_Task inputs_
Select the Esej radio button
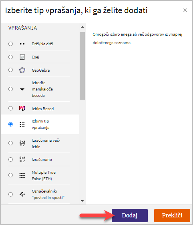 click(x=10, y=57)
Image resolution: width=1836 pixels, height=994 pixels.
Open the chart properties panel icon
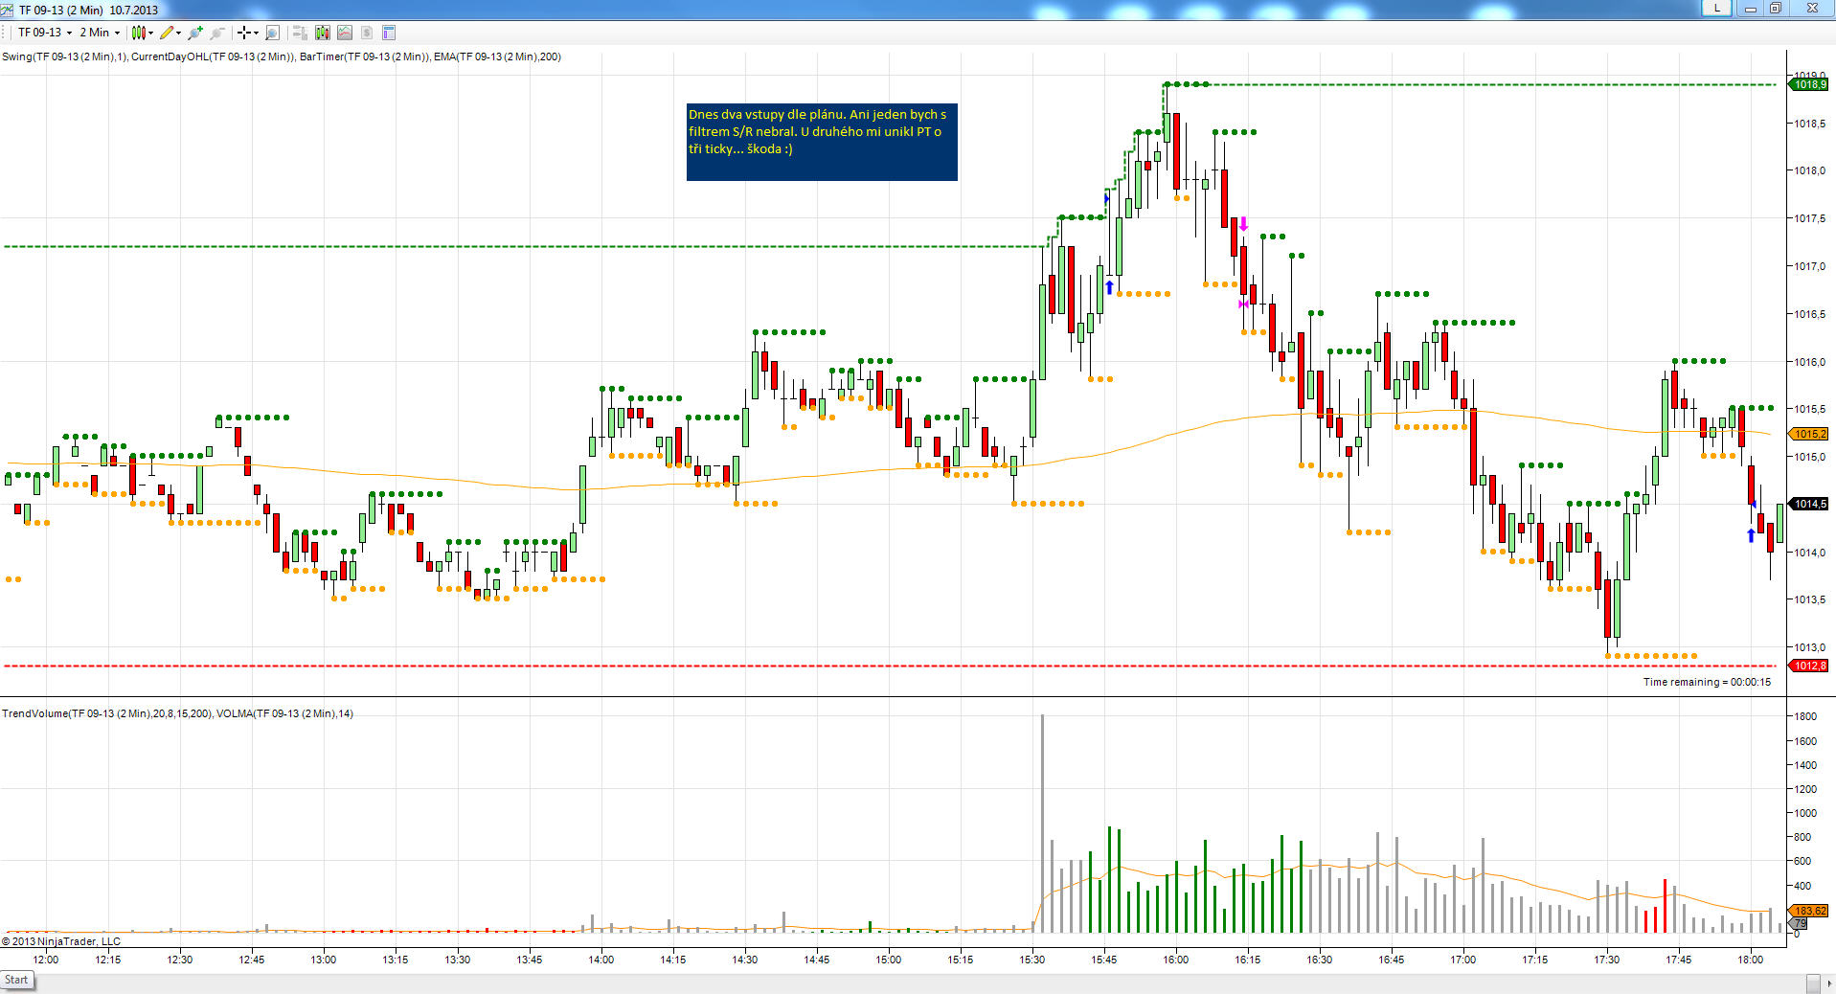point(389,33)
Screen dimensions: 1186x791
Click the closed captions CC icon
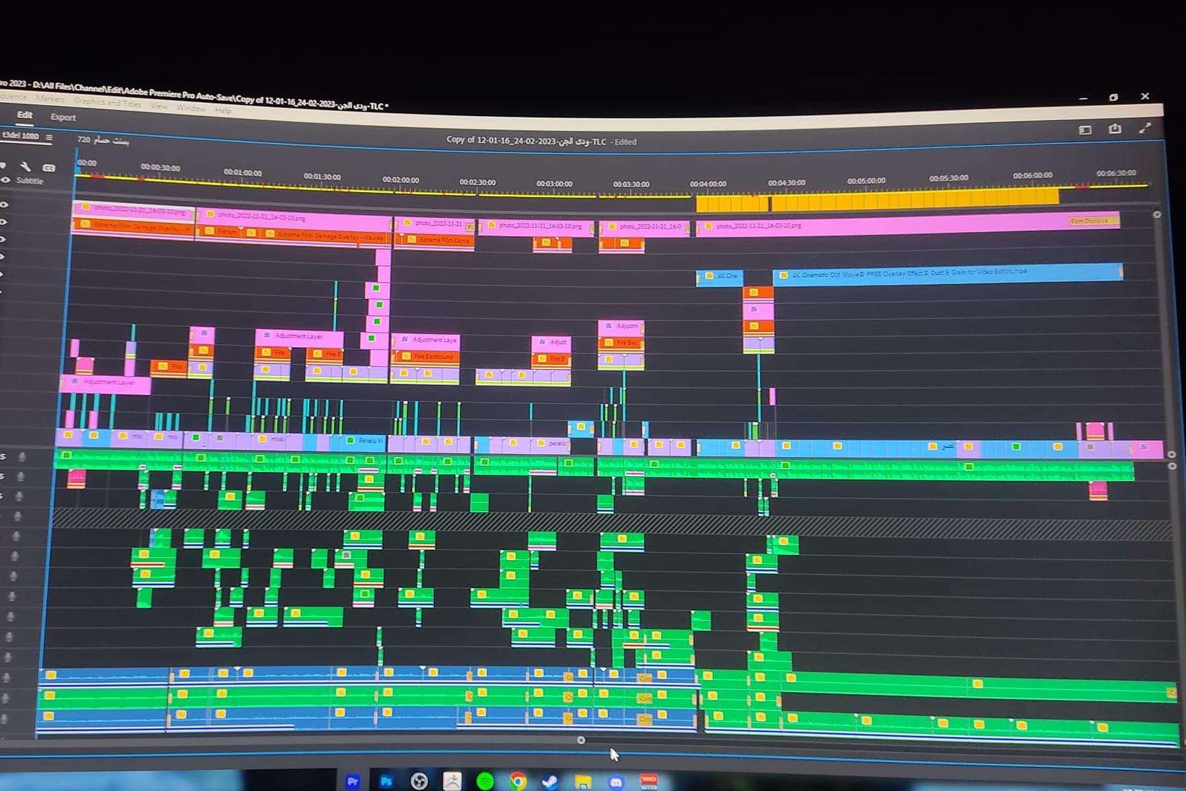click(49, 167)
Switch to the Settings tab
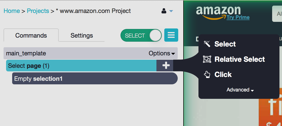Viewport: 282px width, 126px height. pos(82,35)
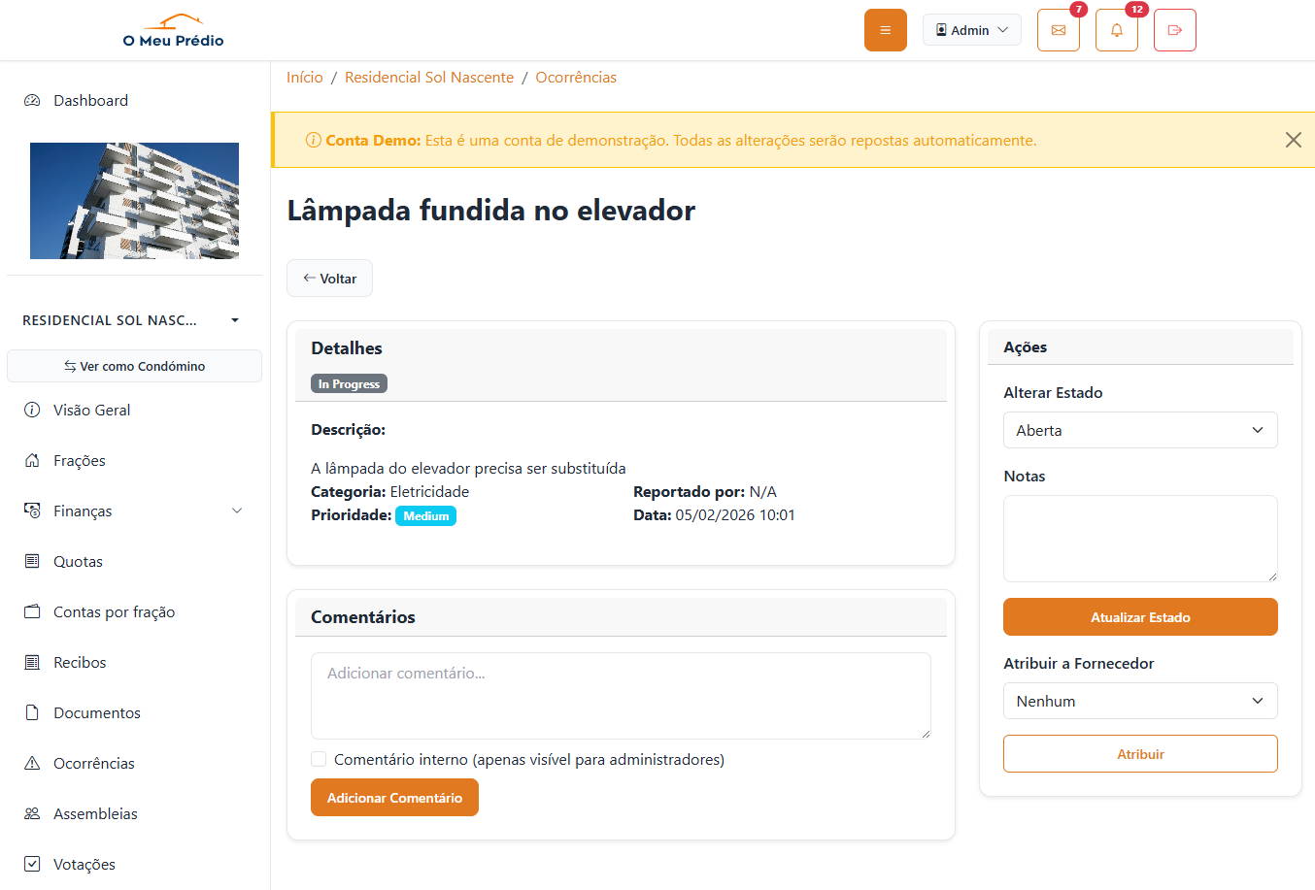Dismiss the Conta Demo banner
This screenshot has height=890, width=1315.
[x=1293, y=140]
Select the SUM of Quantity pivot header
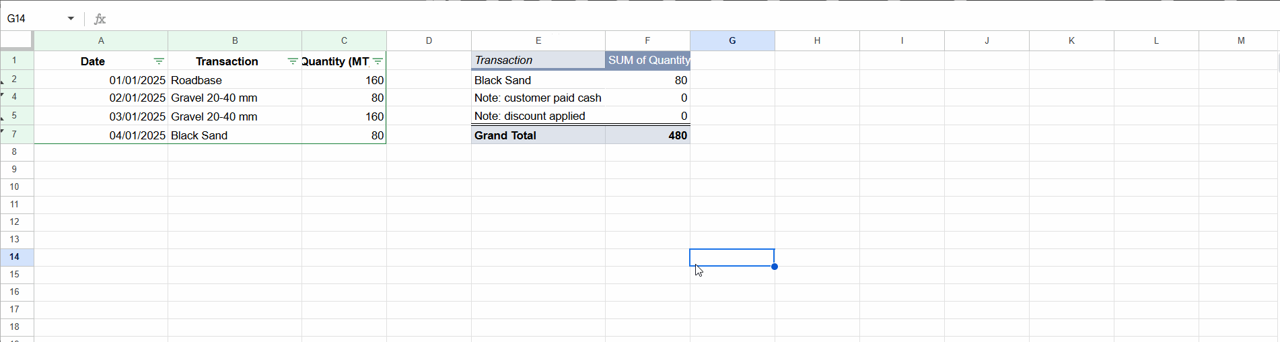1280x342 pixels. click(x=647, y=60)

_Task details_
Reproduce the span beginning at the line with "Click the closed captions CC icon" and ending at the last line of the entries above, inclusive, exactly as it stands. Exclude the pictures.

_Exercise solution_
Click the closed captions CC icon
click(49, 167)
Switch to the Settings tab
Viewport: 282px width, 126px height. pos(82,35)
Dismiss the Conta Demo banner
This screenshot has height=890, width=1315.
[x=1293, y=140]
Select the SUM of Quantity pivot header
1280x342 pixels. click(x=647, y=60)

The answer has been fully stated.